As the year has gone on, Woods has found that changing her resolution to fit her routine has made continuing it much easier. 

“In the beginning of the year my resolution was to be vegetarian and to exercise daily,” Woods said. “I found that too hard so I changed it and made it more realistic; now I am pescetarian and I try to exercise four to five times a week.”

For those looking for a definitive date to reset their resolutions, the start of the Christian liturgical season Lent can present that opportunity. 

“Having Lent near the beginning of the year is super helpful and allows people to change up their resolution into a better and more practical goal,” freshman Charlotte Lyon said. “I kind of gave up on my resolution two weeks ago but the start of Lent has made me motivated to start over and try again.”

Lent, which began this year on Feb. 17 is a 40-day period for Christians to reflect and prepare for the celebration of Easter. Many Christians view this season as an opportunity to give alms and practice self-discipline through fasting, or giving something up. 

“I really enjoy Lent because it is a great opportunity for me to work on what I need to improve about myself,” Woods said. “It is also helping me stay consistent with my resolution because I am giving up red meat and continuing to exercise for Lent too.” 
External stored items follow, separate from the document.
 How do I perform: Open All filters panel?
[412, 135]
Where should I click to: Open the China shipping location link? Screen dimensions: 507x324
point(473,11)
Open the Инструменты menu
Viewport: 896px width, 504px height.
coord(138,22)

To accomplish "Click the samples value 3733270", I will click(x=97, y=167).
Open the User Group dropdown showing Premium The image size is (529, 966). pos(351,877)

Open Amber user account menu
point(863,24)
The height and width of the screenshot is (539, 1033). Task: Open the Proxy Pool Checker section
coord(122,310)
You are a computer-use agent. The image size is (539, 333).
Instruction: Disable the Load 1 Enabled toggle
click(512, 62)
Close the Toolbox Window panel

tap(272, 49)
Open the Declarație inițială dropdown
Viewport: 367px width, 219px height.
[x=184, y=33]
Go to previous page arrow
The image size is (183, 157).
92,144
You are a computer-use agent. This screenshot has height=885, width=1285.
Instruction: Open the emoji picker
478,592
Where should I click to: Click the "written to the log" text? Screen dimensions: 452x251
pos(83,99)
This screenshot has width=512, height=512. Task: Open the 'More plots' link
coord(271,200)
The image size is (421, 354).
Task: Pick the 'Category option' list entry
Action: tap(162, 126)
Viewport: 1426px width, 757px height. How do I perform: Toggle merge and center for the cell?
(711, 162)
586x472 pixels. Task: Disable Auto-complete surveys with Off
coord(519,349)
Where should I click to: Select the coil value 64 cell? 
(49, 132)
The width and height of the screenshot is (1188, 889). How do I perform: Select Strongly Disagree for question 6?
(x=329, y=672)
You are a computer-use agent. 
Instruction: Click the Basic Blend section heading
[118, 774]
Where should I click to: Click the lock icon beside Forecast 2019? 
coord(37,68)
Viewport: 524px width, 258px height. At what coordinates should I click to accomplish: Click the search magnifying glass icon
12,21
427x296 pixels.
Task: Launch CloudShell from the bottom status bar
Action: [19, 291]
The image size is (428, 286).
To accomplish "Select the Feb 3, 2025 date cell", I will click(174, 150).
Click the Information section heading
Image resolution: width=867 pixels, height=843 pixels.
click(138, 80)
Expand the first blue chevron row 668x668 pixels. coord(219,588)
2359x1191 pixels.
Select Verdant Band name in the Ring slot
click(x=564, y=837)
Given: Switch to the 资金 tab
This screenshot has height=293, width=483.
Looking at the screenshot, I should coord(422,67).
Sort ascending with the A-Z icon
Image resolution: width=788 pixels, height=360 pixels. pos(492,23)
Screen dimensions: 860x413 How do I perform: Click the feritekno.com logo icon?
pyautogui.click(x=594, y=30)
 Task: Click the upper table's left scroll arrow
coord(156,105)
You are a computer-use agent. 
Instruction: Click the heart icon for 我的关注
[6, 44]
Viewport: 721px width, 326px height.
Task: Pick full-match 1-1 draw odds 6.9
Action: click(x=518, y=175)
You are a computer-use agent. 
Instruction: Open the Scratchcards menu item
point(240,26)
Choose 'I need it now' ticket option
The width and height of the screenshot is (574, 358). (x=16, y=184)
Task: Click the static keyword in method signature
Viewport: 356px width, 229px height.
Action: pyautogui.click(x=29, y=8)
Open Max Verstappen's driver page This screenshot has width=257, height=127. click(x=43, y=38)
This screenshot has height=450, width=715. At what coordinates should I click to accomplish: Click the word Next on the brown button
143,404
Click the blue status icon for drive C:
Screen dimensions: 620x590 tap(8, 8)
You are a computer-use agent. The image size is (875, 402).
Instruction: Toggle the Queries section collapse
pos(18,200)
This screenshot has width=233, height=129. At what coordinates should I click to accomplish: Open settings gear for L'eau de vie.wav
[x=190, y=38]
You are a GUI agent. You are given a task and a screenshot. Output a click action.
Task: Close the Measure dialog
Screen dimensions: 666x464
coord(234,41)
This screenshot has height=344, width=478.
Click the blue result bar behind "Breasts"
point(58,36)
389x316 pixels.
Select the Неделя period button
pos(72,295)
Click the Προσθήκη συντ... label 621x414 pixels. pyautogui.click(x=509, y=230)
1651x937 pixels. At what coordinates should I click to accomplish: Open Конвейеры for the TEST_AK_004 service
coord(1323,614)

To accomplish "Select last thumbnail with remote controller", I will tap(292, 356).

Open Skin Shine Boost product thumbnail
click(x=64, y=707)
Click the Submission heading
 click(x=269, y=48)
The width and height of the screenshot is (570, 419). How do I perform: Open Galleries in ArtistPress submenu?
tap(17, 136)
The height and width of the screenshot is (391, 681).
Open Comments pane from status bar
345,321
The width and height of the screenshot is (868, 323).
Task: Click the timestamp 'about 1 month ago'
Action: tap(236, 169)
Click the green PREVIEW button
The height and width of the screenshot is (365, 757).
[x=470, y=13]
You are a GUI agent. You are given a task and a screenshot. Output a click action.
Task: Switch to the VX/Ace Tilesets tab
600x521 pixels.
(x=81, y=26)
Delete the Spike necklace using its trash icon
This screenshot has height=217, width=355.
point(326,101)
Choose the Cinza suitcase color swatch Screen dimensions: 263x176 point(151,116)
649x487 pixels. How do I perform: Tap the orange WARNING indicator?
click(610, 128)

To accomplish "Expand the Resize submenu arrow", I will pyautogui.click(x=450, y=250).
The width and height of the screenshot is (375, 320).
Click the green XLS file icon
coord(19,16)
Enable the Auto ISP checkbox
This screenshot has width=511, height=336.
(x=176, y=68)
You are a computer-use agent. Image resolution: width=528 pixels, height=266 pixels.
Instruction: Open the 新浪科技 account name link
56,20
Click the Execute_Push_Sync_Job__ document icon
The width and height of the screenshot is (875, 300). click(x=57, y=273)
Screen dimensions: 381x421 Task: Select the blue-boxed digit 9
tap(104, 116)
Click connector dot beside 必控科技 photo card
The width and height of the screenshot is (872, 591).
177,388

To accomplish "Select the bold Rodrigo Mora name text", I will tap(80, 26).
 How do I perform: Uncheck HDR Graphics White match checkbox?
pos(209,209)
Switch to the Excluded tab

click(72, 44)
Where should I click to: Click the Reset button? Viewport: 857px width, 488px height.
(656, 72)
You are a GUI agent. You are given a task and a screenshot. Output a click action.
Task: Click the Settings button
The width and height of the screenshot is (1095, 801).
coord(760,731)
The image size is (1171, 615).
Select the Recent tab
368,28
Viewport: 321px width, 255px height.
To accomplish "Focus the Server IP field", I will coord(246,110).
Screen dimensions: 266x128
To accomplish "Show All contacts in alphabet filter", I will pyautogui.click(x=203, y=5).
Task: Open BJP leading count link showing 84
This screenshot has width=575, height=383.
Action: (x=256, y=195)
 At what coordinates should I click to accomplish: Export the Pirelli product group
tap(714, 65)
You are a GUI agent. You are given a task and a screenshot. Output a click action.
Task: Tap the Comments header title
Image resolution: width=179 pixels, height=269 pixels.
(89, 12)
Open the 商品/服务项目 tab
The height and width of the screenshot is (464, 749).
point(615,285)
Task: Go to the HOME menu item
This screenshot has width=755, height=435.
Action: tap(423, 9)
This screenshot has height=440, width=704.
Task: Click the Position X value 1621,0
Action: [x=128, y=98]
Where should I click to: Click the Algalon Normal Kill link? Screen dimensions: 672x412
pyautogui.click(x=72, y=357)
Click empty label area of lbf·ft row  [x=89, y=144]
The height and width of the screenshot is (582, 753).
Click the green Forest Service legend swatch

Many individuals find that their resolutions cause them to be disappointed and unsatisfied in themselves when they find that their goal is too hard to achieve in a short amount of time.

“Something many people tend to do is beat themselves up about breaking their goals,” senior Naia Urruty said. “Staying positive and knowing that it is okay to mess up every once in a while will help people follow through and accomplish their goals.”

Remaining aware of obstacles that may hinder progress can help individuals stay on track with their goals in a healthy way, according to Psychology Today. 

“I think that this will be the year I follow through with my resolutions,” Woods said. “It will be hard but I am up for the challenge.”